* [Objective] Pull out each line of the listing below that contains the string "right". Case counts.

* [Input rows]
————————

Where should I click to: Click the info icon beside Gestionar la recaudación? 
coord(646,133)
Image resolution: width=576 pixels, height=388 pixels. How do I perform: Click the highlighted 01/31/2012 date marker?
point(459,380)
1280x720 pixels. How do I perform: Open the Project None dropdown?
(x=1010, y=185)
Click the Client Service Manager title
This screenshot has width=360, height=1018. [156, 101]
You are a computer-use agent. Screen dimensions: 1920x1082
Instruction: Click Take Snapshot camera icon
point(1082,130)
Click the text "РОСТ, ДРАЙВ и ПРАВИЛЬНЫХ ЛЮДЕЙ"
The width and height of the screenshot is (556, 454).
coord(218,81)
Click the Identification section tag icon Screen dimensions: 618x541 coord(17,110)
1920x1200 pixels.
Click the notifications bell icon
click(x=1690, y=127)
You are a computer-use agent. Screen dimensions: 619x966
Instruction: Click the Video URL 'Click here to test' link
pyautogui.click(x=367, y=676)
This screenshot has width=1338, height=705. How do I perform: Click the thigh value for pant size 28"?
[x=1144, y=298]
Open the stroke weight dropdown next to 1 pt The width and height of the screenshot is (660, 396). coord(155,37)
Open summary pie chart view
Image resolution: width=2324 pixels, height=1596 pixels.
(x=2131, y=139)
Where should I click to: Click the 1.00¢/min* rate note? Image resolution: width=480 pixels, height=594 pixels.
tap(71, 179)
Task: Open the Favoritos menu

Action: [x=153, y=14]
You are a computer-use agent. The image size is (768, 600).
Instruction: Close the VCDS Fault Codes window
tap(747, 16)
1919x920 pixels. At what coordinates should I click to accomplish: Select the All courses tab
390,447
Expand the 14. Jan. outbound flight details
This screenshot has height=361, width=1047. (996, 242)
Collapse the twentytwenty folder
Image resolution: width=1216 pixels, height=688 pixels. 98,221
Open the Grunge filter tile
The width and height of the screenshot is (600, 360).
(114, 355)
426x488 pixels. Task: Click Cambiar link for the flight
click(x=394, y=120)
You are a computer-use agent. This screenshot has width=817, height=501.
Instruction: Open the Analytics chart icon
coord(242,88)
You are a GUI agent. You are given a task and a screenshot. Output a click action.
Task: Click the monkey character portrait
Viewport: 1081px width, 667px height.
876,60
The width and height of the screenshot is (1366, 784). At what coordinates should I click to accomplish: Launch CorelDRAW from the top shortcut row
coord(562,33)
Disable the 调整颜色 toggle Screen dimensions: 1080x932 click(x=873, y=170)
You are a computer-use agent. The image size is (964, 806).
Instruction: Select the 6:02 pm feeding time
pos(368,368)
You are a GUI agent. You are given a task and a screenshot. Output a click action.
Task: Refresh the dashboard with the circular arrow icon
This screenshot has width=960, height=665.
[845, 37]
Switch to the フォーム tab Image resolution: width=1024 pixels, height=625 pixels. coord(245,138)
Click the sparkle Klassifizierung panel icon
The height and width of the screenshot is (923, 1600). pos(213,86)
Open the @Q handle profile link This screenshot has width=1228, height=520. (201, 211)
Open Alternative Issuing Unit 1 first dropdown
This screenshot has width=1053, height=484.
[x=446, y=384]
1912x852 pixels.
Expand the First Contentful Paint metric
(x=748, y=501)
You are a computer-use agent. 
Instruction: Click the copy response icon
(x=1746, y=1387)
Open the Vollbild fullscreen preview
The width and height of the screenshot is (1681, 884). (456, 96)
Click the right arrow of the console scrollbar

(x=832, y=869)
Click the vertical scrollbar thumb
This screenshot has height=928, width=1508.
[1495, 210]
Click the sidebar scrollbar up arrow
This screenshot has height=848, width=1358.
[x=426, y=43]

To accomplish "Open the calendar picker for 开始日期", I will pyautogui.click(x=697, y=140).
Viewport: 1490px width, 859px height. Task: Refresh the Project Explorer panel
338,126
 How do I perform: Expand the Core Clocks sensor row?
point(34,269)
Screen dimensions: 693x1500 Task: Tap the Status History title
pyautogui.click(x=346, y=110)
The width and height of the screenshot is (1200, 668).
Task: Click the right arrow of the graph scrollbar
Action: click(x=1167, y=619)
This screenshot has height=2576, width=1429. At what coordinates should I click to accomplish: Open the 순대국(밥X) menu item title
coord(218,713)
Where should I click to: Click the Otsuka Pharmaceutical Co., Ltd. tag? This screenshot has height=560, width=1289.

————————

* [Exercise solution]
Click the right arrow of the console scrollbar
Task: Click the right arrow of the graph scrollbar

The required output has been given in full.